Mereka tidak bisa melihatmu.”
“Tapi.. mereka semua aneh. Pasangan
itu, mereka hanya memiliki satu kaki, bahkan perempuan disampingmu pun terlihat
aneh. Semuanya tidak terlihat seperti manusia.”
“Tidak ada yang aneh… kau bilang
pasangan, kau seharusnya tahu, mereka terlahir kembar dan bagian tubuhnya
menempel, perempuan disampingku, dia hanya tertidur.”
“Tidak mungkin” jawab gadis itu tak
percaya
“Aku yang seharusnya bertanya mengapa
kau bisa mati seperti ini? tapi percuma kau tidak ingat apapun bukan?”
“Pergilah aku akan mengumumkan
kematianmu setelah pesta ini berakhir.”
“AKU TIDAK MATI RENAAAAN!” gadis itu
berteriak
Hening.
“Aku bukan Renan” ucap laki-laki
berkaos abu tua itu.
“Jangan bercanda denganku. lantas
siapa Renan?” tanyanya bernada emosi
Laki-laki itu terdiam sesaat kemudian
berkata dengan nada berat “Renan, kumohon, pergilah!”

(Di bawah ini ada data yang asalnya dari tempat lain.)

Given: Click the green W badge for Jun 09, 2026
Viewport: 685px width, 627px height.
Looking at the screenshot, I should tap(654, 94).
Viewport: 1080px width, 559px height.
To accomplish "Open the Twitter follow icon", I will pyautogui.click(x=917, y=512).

Gadis itu seketika membeku. Tak percaya
apa yang terjadi. “Aku Renan?” tanya
hatinya
“Seharusnya kau ingat. Ini Pestamu,
pesta yang kau buat sebelum kau pindah ke Eropa. orangtuamu sudah pergi lebih
dulu…” “Kami semua menunggumu bodoh!”
10.45 p.m. Alunan musik sudah tidak
ada. Mereka tampak lelah dan mulai mengeluh, bertanya-tanya kemana perginya si
pengundang pesta yang tak kunjung menampakkan batang hidungnya “Renan, lucu
sekali… kemana dia?” “Entahlah…” “Jangan-jangan dia sudah pergi ke Eropa” “Hmm…

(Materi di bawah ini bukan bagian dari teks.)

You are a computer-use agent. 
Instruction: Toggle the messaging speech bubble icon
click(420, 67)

mungkin” “Dia tak mungkin lupa bukan dengan pestanya?”
Renan terduduk, air matanya menetes.
“Kurasa kau benar, aku sudah mati. Aku
bahkan tidak punya bayangan. Seharusnya aku menyadarinya sejak tadi. Jangan
menungguku, sampaikan itu pada yang lain dan juga terimakasih telah datang”.
Renan pergi.
Langkah kaki membawanya menuju tempat
dimana ia membaca surat itu.
Suara sirine ambulans terdengar
jelas. Bus dan beberapa kendaraan terlihat hancur. Pecahan kaca kendaran
bertebaran dimana-mana. Tetesan darah, tidak… bukan sekedar tetesan darah. Orang-orang
berlari kesana kemari membantu petugas medis yang kewalahan, petugas kepolisian
juga terlihat sibuk. Dengan langkah lemah, Renan mendekati para korban yang
masih tergeletak di jalan. Ia tersenyum setelah menemukan jasadnya yang tak
berdaya. Petugas medis berlari mendekati jasad Renan.

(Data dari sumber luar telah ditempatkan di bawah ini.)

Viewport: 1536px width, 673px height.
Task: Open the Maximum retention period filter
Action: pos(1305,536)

“Biarkan aku. Pria didekat garis
polisi, dia membutuhkan pertolonganmu” Renan berbisik pada petugas medis itu.
Entah benar terdengar atau tidak
suaranya. Petugas medis meninggalkan jasad Renan dan berlari ke arah pria yang
tergeletak di dekat garis polisi.
“Aah jadi ini akhir hidupku. Benar
juga, aku akan mati menyesal jika tidak datang ke pesta itu. Kau pintar Renan, menulis
surat untuk dirimu sendiri. Tapi percuma aku tak ingat apapun”
Renan melangkah pergi. Seberkas
cahaya seakan melahapnya dan membuatnya hilang.